How to Index Elasticsearch

How to Index Elasticsearch

Updated October 2020

An Index in Elasticsearch is used to both organize and distribute data within a cluster.  In this post we will define both components of an Index and then outline how to create, add to, delete, and reindex Indicies in Elasticsearch.  We will also touch on querying, but querying will be covered in more depth in subsequent posts.

Table of Contents: Click to jump to section

Before we get started though, let’s pause and look at how Elastic* breaks up the definition of an Index into its two parts.  Firstly, “An index is like a ‘database’ in a relational database.  It has a mapping which defines multiple types.”  This first definition is describing an Index as a mechanism to organize data in a user prescribed way.  Secondly, Elastic says, “An index is a logical namespace which maps to one more primary shards and can have zero or more replica shards.”  In this second definition, the Index is being described as a way to allocate data within an Elasticsearch cluster.

*A note on the above linked Elastic article.  That article is several years old and talks about Types in a way we don’t here.  Over the last few years Elastic has decreased its reliance on Types.  Currently, the most common Type is “_doc”, and we won’t be getting more into them in this post.  Despite the changing role of Types, we liked the old definition of Index, included in the article, which still holds true today.

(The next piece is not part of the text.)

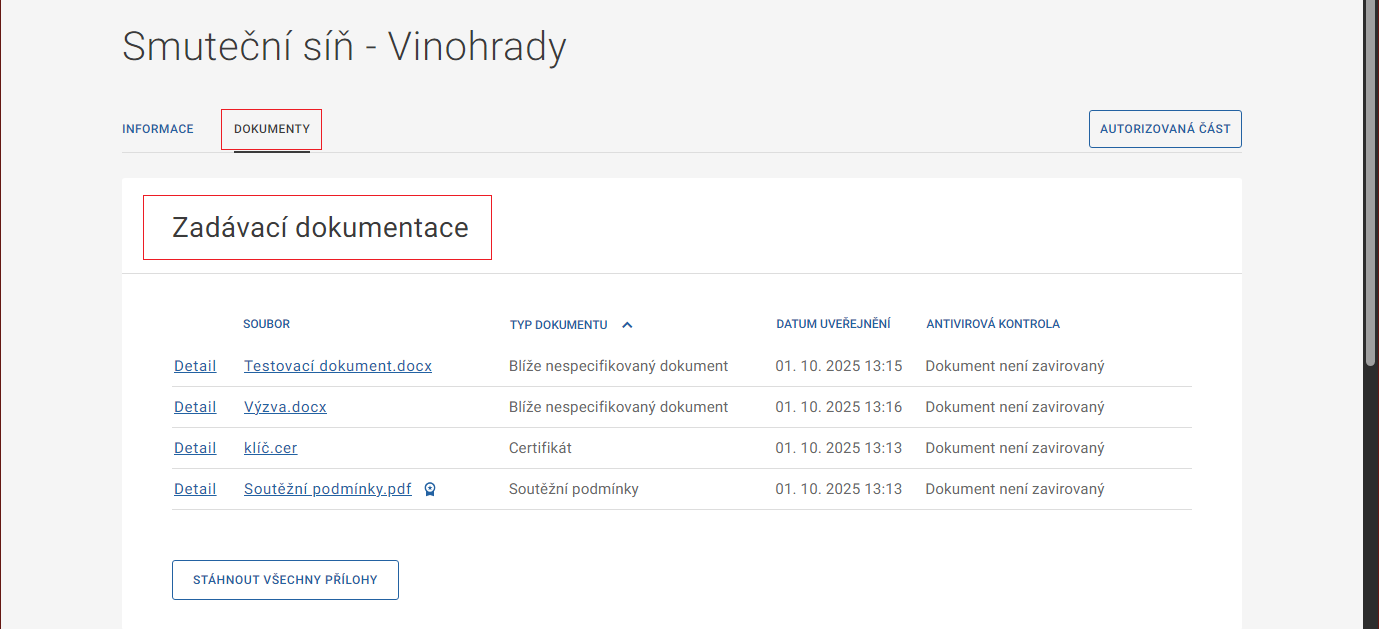Screen dimensions: 1379x629
Task: Click the sort arrow next to TYP DOKUMENTU
Action: (627, 325)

A quick note on capitalization.  In this post we’ve chosen to capitalize Index and Document throughout.  We felt it was helpful to readers to see these terms capitalized to distinguish them from their every day meanings.

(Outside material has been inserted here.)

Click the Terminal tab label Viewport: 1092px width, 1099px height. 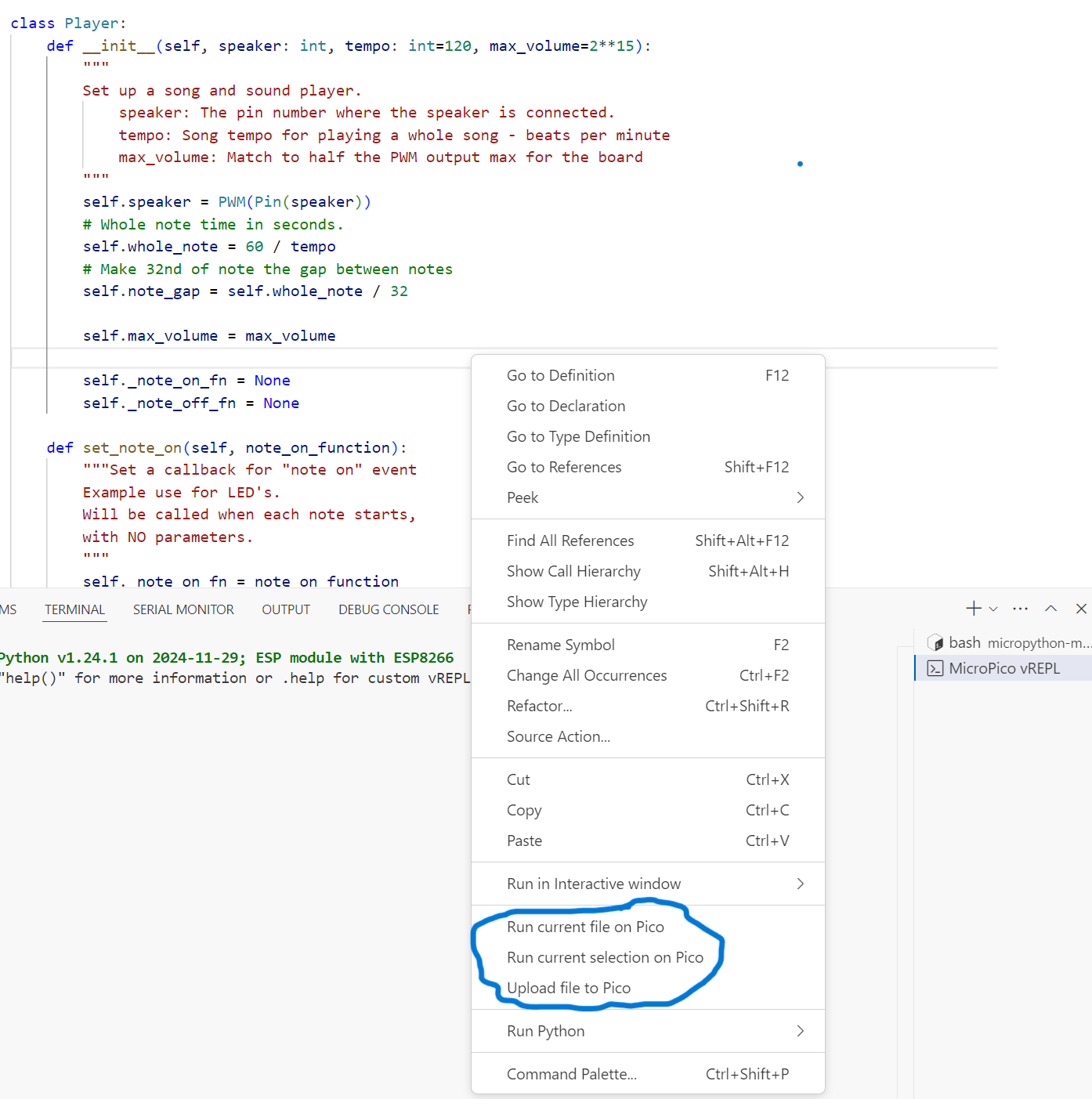tap(74, 609)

Let’s first dive into how Indices are used to organize data.

Using Indices to Organize Data in Elasticsearch

When we are discussing how Indices are used to organize data in Elasticsearch we can think of them as being akin to a relational database like MySQL.  Similarly, Elasticsearch stores Documents (rows) that each have Properties (columns).  Each Property can also be thought of as a key in the key-value pair terminology. Properties fall into one of several different categories that each have their own individual capabilities.  For instance, you can perform math on Properties that are floats but not on a string or date Property.

Let’s run through a short example. A retail company would likely have a purchases Index.  Then within the Index there is a Document (row) for each individual purchase.  And then within each purchase Document there are Properties (columns) such as date/time of purchase, item purchased, cost, etc.

We have more posts in the works that will cover querying in depth, but for now let’s quickly look at how we would query this purchases Index.  In the Kibana Dev Console you can use the following code:

GET /purchases/_search

{

  “query”: {

    “match”: {

      “item”: “Viper Edge Pro”

    }

  }

}

The top line of the query includes “GET” which is the API used to retrieve a Document.  Then the Index is specified, in this case “purchases”. Finally, the operation is included.  Here the operation is “_search” because we are searching for all the entries (Documents) for when a particular pair of cleats, Viper Edge Pro, were purchased.

If instead of “match” we used “match_all” that would return all of the Documents in an Index.  Since Indices typically hold thousands of documents, using “match_all” isn’t a common search.

Added Performance and Flexibility With Indices

While it is a helpful exercise to show how Indices and databases are similar, that is not the end of the story.  Indices have added performance compared to databases.  For instance, because Indices are lightweight, Elasticsearch makes it easy to create an individual Index for each daily log or for each user.

Individual Indices can aid in performance and improve data organization within a cluster.  Separate Indices can be used for products, logs, IoT devices, transactions, or any other group of items or events that is of interest to your use case.  However, you likely wouldn’t want to have an Index for a singular item or event because of sharding.  We go over why in the next section.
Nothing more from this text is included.